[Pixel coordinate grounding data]
+ + + + + + +

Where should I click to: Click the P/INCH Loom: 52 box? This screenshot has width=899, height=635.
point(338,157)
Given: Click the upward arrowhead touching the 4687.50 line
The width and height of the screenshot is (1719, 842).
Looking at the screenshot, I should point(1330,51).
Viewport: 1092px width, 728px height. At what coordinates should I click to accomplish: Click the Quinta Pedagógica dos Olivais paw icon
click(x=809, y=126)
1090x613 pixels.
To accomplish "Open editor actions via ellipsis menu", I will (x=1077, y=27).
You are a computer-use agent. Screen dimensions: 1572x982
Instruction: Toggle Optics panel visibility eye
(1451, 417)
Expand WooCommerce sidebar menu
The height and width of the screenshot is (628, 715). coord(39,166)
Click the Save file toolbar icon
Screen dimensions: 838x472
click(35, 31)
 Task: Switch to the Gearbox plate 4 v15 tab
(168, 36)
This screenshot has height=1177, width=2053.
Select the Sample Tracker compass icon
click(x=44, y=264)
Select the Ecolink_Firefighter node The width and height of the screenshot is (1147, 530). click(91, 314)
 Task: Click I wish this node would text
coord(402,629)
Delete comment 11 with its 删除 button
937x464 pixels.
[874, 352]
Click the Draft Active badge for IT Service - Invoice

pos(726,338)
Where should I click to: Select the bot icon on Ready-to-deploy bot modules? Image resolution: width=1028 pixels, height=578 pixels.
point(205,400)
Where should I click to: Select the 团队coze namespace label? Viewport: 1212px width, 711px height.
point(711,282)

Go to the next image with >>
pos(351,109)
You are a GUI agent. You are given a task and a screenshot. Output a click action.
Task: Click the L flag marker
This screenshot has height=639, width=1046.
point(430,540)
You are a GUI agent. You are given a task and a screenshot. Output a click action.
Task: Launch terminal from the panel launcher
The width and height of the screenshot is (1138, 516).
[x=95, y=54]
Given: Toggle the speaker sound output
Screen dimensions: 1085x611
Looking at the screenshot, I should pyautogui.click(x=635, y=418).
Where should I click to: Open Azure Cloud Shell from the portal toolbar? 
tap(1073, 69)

+ + + + + + +

# [WHAT TO DO]
Give back the entries exactly, so that each line matches the original.

# [EXERCISE RESPONSE]
Where should I click to: Click the P/INCH Loom: 52 box? This screenshot has width=899, height=635.
point(338,157)
Given: Click the upward arrowhead touching the 4687.50 line
The width and height of the screenshot is (1719, 842).
Looking at the screenshot, I should point(1330,51).
Viewport: 1092px width, 728px height. At what coordinates should I click to accomplish: Click the Quinta Pedagógica dos Olivais paw icon
click(x=809, y=126)
1090x613 pixels.
To accomplish "Open editor actions via ellipsis menu", I will (x=1077, y=27).
You are a computer-use agent. Screen dimensions: 1572x982
Instruction: Toggle Optics panel visibility eye
(1451, 417)
Expand WooCommerce sidebar menu
The height and width of the screenshot is (628, 715). coord(39,166)
Click the Save file toolbar icon
Screen dimensions: 838x472
click(35, 31)
 Task: Switch to the Gearbox plate 4 v15 tab
(168, 36)
This screenshot has height=1177, width=2053.
Select the Sample Tracker compass icon
click(x=44, y=264)
Select the Ecolink_Firefighter node The width and height of the screenshot is (1147, 530). click(91, 314)
 Task: Click I wish this node would text
coord(402,629)
Delete comment 11 with its 删除 button
937x464 pixels.
[874, 352]
Click the Draft Active badge for IT Service - Invoice

pos(726,338)
Where should I click to: Select the bot icon on Ready-to-deploy bot modules? Image resolution: width=1028 pixels, height=578 pixels.
point(205,400)
Where should I click to: Select the 团队coze namespace label? Viewport: 1212px width, 711px height.
point(711,282)

Go to the next image with >>
pos(351,109)
You are a GUI agent. You are given a task and a screenshot. Output a click action.
Task: Click the L flag marker
This screenshot has height=639, width=1046.
point(430,540)
You are a GUI agent. You are given a task and a screenshot. Output a click action.
Task: Launch terminal from the panel launcher
The width and height of the screenshot is (1138, 516).
[x=95, y=54]
Given: Toggle the speaker sound output
Screen dimensions: 1085x611
Looking at the screenshot, I should pyautogui.click(x=635, y=418).
Where should I click to: Open Azure Cloud Shell from the portal toolbar? 
tap(1073, 69)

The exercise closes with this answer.